**EXERCISE TASK:**
Swap "radio button" for "checkbox" in the items from the line with "At what coordinates should I click to accomplish: Go" up to and including the line with "coord(523,401)", and write out only those lines with everything else left unchanged.

**MATERIAL SUPPLIED:**

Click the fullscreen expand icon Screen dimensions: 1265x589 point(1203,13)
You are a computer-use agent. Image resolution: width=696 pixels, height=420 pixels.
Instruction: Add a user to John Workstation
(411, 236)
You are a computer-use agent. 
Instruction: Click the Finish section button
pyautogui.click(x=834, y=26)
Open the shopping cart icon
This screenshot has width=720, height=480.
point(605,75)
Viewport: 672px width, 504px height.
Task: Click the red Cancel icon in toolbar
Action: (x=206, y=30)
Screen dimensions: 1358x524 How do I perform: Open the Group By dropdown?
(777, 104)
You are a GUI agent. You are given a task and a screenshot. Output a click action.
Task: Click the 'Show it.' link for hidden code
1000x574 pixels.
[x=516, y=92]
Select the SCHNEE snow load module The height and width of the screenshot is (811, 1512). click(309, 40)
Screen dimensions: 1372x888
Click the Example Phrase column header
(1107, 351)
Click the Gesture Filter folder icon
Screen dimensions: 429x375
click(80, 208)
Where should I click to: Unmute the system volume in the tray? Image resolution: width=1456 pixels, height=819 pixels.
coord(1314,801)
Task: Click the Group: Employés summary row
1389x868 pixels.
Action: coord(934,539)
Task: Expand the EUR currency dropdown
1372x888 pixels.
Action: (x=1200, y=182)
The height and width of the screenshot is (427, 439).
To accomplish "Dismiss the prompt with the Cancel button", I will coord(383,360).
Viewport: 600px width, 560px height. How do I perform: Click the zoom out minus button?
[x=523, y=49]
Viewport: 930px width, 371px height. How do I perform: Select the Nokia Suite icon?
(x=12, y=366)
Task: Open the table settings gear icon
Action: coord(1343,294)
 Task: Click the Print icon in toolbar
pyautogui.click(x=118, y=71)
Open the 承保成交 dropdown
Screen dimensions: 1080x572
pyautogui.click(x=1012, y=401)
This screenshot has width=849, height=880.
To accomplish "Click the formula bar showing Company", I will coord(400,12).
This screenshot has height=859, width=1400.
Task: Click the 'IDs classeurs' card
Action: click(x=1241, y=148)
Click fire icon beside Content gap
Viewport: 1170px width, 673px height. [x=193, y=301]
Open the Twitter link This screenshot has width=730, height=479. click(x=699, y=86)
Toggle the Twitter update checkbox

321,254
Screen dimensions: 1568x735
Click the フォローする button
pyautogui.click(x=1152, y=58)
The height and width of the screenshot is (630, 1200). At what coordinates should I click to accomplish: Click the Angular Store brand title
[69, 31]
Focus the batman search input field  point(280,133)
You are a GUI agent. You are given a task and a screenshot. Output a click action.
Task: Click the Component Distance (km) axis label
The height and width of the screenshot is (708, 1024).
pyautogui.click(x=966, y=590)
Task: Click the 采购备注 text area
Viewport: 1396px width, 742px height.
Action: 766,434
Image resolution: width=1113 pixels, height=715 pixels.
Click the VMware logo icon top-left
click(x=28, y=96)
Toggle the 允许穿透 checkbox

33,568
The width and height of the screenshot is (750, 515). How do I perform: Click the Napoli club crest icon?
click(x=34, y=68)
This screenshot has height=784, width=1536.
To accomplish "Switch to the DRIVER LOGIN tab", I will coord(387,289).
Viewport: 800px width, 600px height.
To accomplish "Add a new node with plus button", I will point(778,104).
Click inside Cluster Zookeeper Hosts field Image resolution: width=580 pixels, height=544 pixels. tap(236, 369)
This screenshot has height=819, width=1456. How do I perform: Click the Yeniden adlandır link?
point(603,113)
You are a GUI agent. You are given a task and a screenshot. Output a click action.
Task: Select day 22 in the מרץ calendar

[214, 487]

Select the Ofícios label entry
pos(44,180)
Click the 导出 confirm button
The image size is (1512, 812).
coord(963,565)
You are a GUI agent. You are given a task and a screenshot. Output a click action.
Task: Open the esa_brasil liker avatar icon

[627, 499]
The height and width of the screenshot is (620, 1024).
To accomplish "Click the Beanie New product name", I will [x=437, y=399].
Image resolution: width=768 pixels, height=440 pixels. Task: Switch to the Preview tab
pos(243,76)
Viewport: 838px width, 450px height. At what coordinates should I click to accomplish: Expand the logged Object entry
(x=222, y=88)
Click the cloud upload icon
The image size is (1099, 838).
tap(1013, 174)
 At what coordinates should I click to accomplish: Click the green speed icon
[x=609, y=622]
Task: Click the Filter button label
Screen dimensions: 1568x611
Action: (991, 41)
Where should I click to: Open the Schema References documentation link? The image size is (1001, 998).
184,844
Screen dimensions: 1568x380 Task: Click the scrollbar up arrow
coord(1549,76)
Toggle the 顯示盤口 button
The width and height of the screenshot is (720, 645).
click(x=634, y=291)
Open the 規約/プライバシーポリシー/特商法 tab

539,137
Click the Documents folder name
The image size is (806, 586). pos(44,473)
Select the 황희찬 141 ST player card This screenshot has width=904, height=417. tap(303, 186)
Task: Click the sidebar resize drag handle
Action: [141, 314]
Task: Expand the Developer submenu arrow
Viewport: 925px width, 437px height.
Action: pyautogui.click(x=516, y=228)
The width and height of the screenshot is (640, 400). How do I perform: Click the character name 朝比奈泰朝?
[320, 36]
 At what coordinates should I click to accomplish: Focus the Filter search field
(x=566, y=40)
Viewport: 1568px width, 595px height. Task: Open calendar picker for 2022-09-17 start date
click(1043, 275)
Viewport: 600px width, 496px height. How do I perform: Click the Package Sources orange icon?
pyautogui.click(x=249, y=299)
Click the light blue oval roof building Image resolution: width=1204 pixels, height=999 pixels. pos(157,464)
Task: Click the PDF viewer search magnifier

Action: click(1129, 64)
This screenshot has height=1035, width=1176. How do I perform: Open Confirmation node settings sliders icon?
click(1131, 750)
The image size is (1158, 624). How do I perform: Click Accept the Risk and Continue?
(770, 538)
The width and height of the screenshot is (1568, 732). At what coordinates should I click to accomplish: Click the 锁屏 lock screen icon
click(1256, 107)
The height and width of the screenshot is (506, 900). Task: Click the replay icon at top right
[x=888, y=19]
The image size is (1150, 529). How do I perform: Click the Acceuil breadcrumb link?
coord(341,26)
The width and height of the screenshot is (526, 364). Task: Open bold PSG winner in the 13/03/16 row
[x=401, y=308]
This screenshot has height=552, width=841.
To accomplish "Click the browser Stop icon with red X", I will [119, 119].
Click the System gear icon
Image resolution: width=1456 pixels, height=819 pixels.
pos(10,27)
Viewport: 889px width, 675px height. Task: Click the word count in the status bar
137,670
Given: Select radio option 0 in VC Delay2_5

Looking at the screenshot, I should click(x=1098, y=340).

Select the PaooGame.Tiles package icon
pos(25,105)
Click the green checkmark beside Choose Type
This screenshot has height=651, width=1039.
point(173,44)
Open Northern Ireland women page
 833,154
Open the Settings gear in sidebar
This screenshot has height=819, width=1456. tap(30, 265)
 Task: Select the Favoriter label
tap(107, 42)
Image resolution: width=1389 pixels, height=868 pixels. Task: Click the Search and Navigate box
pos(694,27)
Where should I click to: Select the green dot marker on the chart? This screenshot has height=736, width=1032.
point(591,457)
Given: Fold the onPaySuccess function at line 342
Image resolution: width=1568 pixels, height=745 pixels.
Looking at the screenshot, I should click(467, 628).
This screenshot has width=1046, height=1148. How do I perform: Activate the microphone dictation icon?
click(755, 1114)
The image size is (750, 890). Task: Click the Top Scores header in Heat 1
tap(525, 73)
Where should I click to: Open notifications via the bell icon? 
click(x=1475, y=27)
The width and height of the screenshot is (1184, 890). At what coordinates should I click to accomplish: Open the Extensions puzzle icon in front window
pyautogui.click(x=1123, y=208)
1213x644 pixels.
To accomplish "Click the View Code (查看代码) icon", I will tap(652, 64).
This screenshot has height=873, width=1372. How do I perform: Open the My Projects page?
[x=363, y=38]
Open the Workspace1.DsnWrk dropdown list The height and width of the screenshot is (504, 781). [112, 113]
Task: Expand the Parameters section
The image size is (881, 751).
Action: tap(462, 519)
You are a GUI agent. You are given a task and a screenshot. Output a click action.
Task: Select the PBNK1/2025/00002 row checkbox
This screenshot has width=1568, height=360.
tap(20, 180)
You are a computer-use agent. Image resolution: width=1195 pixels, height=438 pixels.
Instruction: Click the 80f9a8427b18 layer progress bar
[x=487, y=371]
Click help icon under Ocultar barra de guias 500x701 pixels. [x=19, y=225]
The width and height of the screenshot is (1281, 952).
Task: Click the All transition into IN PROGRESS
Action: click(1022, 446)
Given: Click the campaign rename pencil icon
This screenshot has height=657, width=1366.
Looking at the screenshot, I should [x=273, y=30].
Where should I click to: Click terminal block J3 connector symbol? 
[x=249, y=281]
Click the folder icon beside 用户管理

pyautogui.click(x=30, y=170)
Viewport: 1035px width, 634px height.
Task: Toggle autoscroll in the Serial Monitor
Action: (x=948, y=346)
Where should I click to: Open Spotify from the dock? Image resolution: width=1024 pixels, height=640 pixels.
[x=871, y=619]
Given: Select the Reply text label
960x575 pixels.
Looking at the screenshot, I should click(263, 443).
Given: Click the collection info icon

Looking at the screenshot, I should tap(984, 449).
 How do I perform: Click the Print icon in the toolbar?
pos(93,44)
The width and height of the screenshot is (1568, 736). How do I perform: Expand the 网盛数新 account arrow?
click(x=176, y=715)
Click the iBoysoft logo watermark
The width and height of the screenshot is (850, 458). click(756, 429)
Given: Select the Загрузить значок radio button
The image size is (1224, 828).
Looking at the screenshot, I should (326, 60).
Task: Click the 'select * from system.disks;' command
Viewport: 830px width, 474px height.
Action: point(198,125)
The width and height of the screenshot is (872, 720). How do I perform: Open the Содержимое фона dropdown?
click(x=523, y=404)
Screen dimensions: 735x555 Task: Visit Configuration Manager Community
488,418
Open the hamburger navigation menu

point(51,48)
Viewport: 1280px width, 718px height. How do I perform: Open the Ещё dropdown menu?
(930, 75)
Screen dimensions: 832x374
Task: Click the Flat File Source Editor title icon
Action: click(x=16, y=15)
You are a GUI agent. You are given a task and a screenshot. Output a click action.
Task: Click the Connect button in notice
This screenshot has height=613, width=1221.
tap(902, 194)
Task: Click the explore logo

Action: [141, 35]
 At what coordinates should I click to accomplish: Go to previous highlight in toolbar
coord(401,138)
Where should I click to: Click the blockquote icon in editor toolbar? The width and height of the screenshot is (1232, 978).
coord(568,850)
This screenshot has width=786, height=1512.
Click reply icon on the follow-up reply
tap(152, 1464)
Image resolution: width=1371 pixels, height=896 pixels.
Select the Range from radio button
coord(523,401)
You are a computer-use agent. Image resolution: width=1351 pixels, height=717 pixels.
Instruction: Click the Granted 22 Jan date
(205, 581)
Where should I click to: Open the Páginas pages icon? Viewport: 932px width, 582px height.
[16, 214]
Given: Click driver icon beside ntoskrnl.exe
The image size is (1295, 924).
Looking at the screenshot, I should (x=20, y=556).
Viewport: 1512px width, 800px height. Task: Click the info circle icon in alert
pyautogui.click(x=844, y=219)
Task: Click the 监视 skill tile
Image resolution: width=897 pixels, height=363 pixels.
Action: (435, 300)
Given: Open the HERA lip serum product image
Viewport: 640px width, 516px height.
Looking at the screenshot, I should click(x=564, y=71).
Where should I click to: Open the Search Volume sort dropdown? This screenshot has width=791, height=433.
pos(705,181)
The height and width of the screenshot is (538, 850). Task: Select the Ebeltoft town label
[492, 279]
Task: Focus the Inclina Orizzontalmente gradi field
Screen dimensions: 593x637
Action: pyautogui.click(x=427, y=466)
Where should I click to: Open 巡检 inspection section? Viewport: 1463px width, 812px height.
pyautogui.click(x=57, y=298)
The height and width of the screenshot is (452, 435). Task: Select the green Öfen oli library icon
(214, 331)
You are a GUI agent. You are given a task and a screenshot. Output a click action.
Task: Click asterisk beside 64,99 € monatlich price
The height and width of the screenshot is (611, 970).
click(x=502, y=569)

**ANSWER:**
 At what coordinates should I click to accomplish: Go to previous highlight in toolbar
coord(401,138)
Where should I click to: Click the blockquote icon in editor toolbar? The width and height of the screenshot is (1232, 978).
coord(568,850)
This screenshot has width=786, height=1512.
Click reply icon on the follow-up reply
tap(152, 1464)
Image resolution: width=1371 pixels, height=896 pixels.
Select the Range from checkbox
coord(523,401)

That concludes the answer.